Material from a data source
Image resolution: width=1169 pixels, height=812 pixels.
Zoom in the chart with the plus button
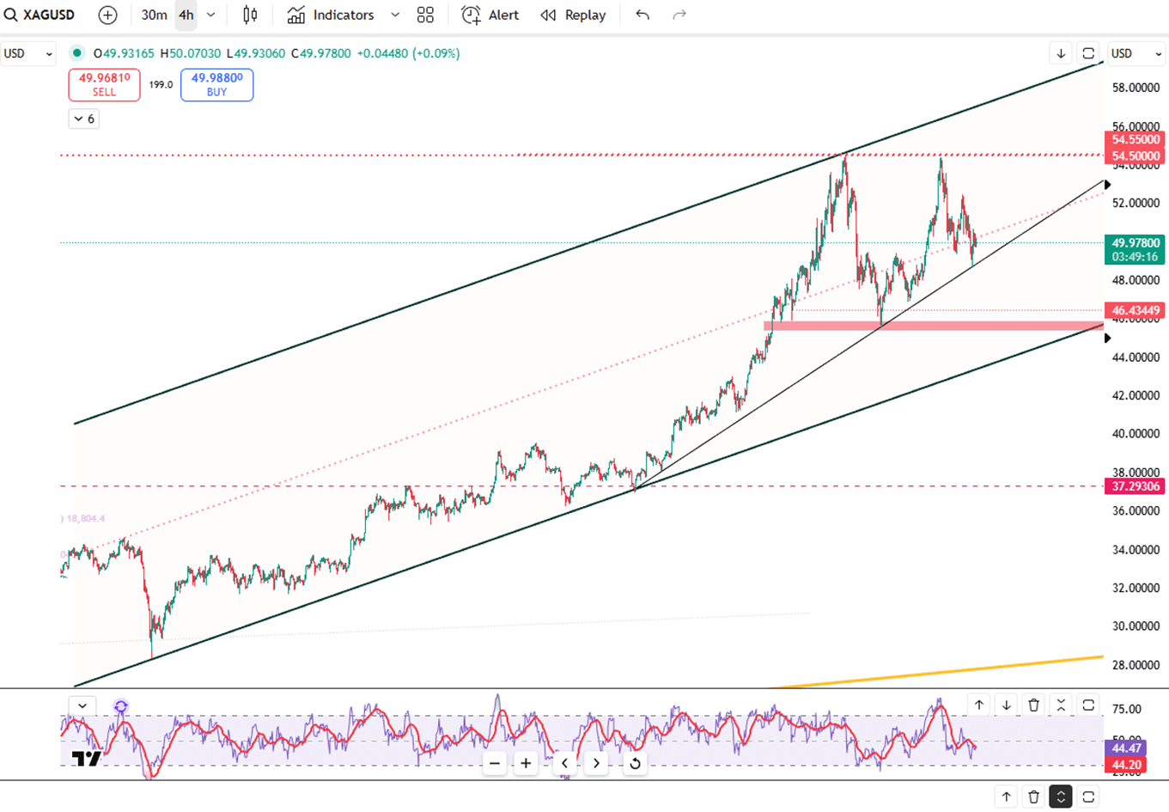[x=526, y=763]
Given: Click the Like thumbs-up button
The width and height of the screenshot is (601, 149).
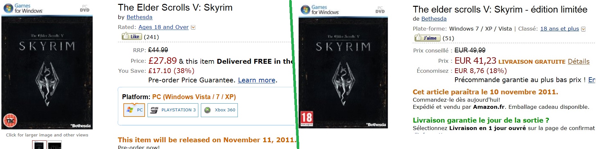Looking at the screenshot, I should tap(131, 36).
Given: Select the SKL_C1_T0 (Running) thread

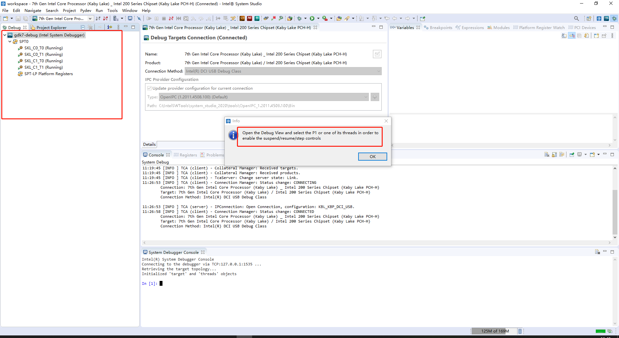Looking at the screenshot, I should tap(43, 61).
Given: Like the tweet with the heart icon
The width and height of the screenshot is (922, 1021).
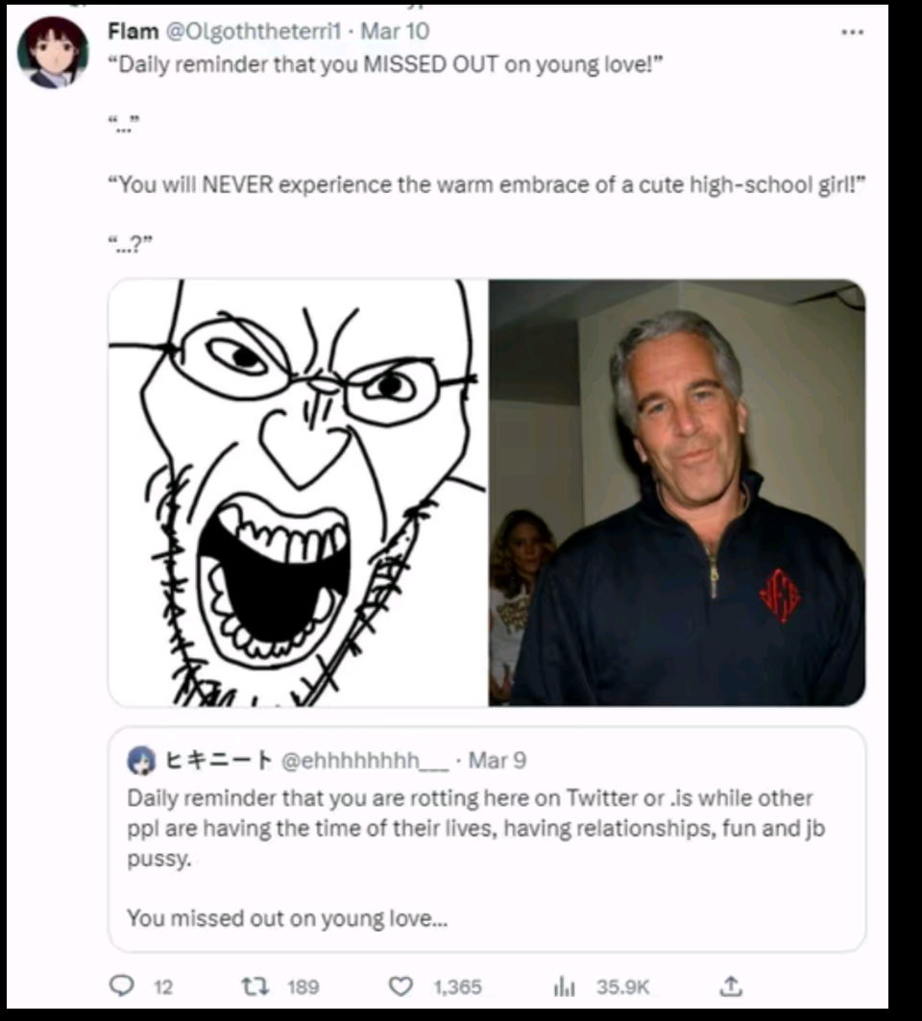Looking at the screenshot, I should (400, 986).
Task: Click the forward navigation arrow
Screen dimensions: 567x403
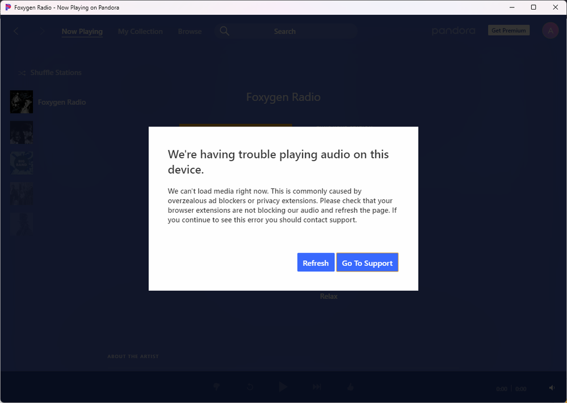Action: [42, 31]
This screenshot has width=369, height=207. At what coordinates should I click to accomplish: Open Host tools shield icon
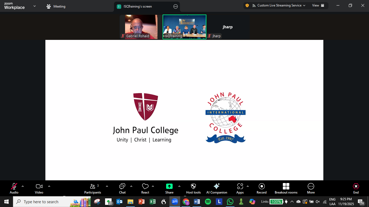pyautogui.click(x=193, y=188)
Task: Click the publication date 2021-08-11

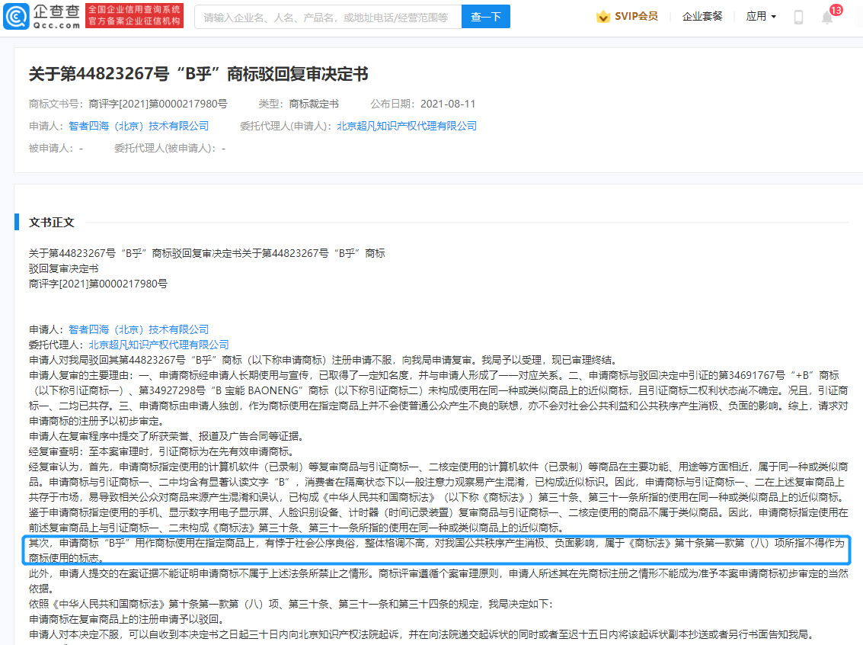Action: click(448, 104)
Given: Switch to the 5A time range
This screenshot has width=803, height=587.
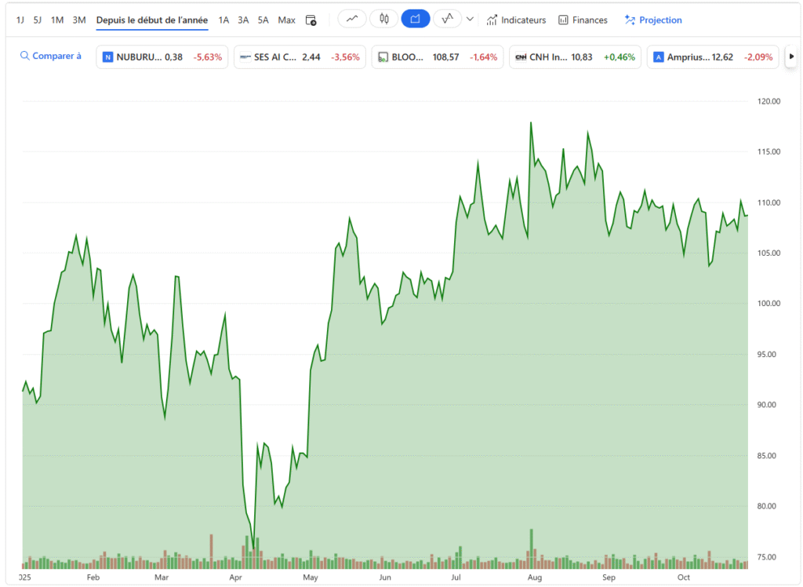Looking at the screenshot, I should pyautogui.click(x=263, y=20).
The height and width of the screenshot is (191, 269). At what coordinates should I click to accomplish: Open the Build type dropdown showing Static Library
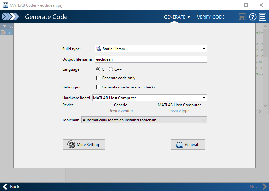pos(204,48)
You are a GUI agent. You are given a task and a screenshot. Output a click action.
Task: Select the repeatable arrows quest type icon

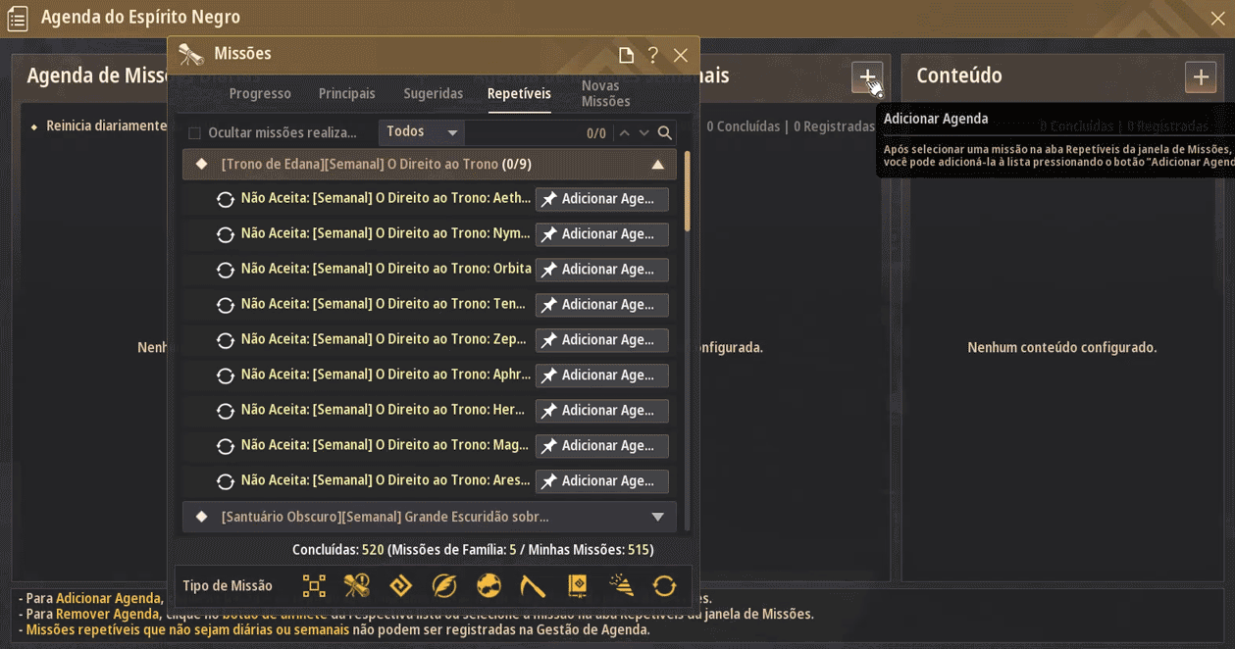pyautogui.click(x=665, y=585)
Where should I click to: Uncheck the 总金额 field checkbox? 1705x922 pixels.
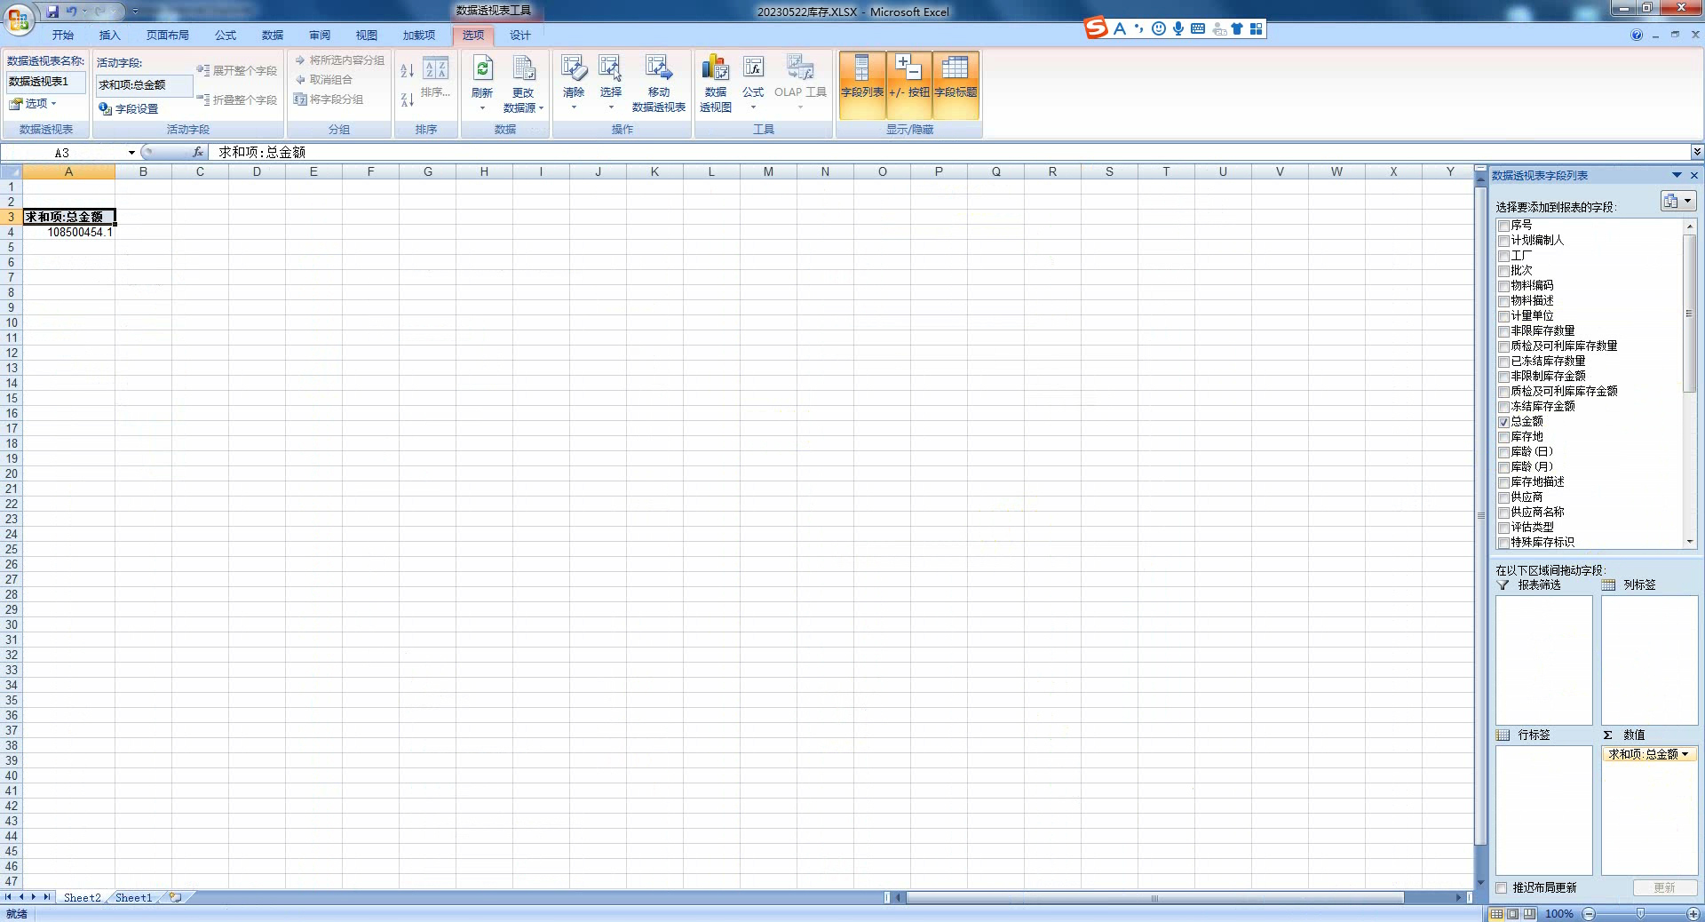pyautogui.click(x=1503, y=422)
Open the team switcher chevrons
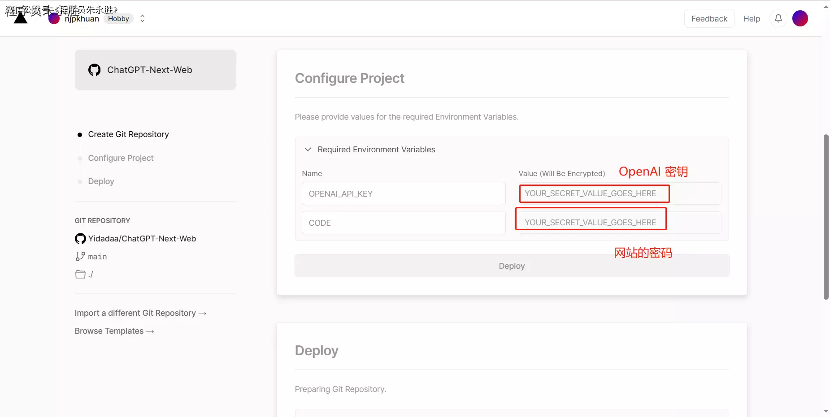The height and width of the screenshot is (417, 830). [142, 18]
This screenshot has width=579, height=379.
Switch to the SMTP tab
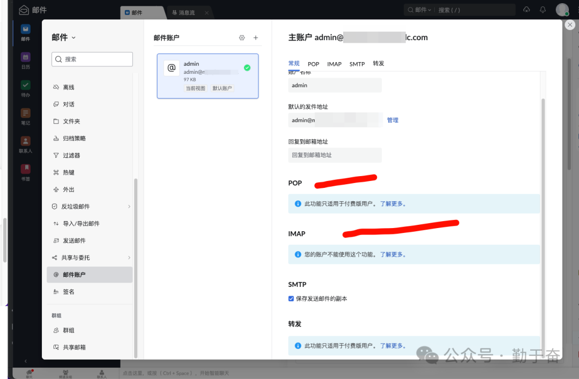pyautogui.click(x=357, y=64)
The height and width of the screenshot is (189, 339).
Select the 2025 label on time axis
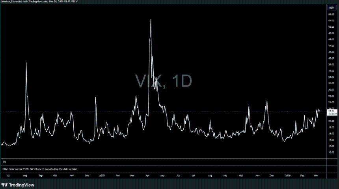[x=102, y=174]

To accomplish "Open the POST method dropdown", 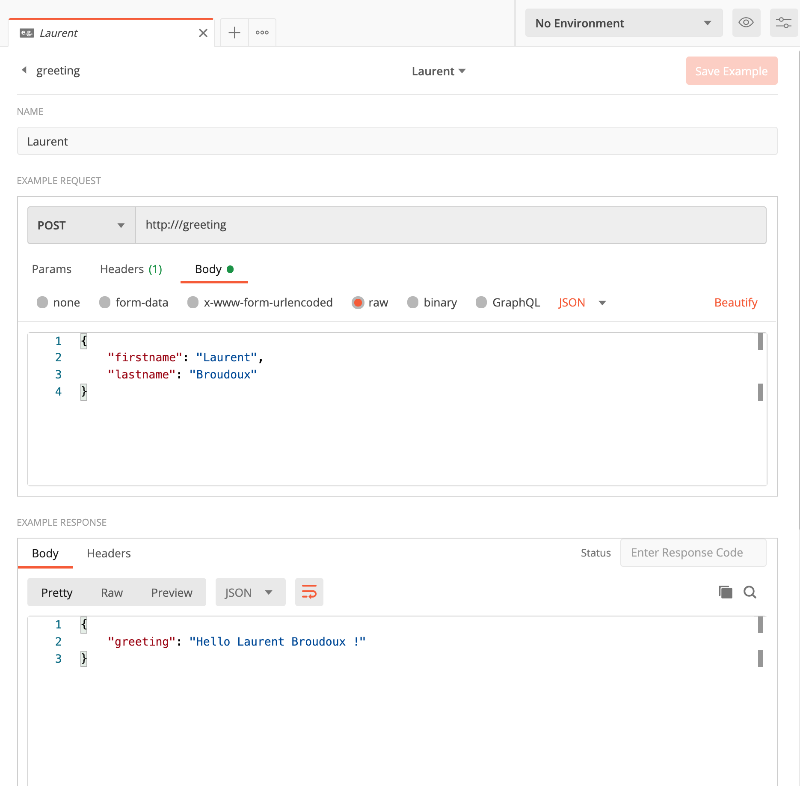I will [x=81, y=225].
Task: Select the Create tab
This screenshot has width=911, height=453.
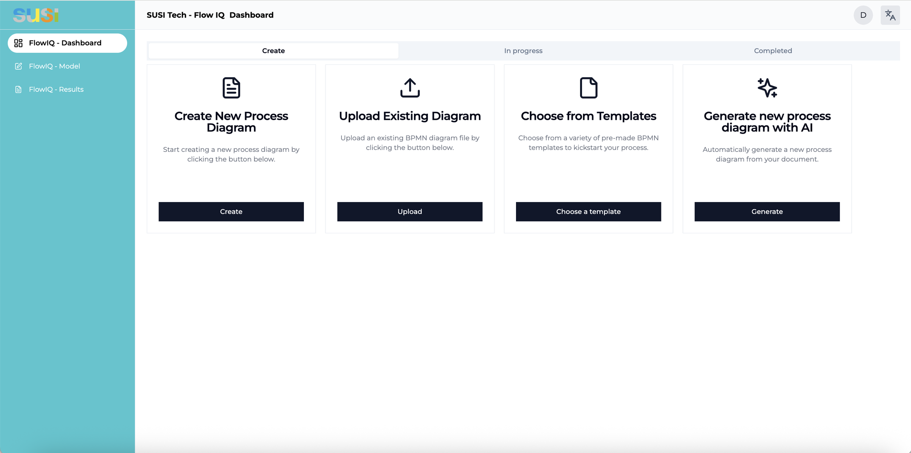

Exercise prompt ▸ Reproduce the lines of the material verbatim, beginning at the line containing "Given: Select the SKL_C1_T0 (Running) thread" and ending after the line containing "should pyautogui.click(x=263, y=20).". Omit the pictures from your answer.

Solution to the exercise ▸
Given: Select the SKL_C1_T0 (Running) thread

Looking at the screenshot, I should tap(43, 61).
Given: Like the tweet with the heart icon
The width and height of the screenshot is (922, 1021).
Looking at the screenshot, I should (400, 986).
Task: Click the forward navigation arrow
Screen dimensions: 567x403
Action: [42, 31]
This screenshot has width=369, height=207. At what coordinates should I click to accomplish: Open Host tools shield icon
pyautogui.click(x=193, y=188)
Task: Click the publication date 2021-08-11

Action: click(448, 104)
Given: Switch to the 5A time range
This screenshot has width=803, height=587.
Looking at the screenshot, I should pyautogui.click(x=263, y=20).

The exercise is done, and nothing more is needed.